This work addresses the performance bottleneck in long-context large language model inference caused by the SwiGLU MLP module, whose large weights induce frequent high-bandwidth memory (HBM) accesses under memory-bandwidth-constrained conditions. To mitigate this issue, the authors propose DeepFusionKernel, a novel approach that integrates operator fusion, optimized cache reuse, and reduced HBM traffic to substantially lower memory access overhead. The method features adaptable fused kernels compatible with diverse models, inference configurations, and hardware platforms, coupled with a scheduling mechanism that delivers consistent acceleration independent of generation length. Experimental results demonstrate up to 13.2% and 9.7% inference speedup on H100 and A100 GPUs, respectively, significantly outperforming the SGLang baseline.
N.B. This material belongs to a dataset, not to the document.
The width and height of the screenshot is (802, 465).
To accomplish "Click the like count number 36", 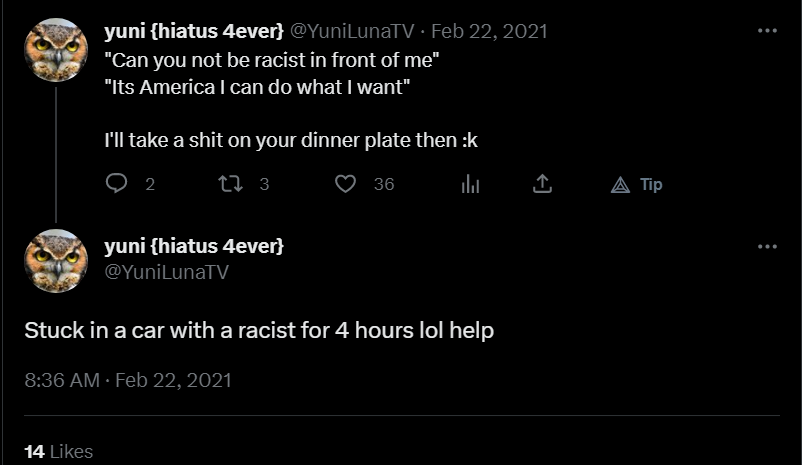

Agentic LLM inference with long contexts is increasingly limited by memory bandwidth rather than compute. In this setting, SwiGLU MLP blocks, whose large weights exceed cache capacity, become a major yet under-optimized bottleneck. We propose DeepFusionKernel, a deeply fused kernel that cuts HBM traffic and boosts cache reuse, delivering up to 13.2% speedup on H100 and 9.7% on A100 over SGLang. Integrated with SGLang and paired with a kernel scheduler, DeepFusionKernel ensures consistent accelerations over generation lengths, while remaining adaptable to diverse models, inference configurations, and hardware platforms.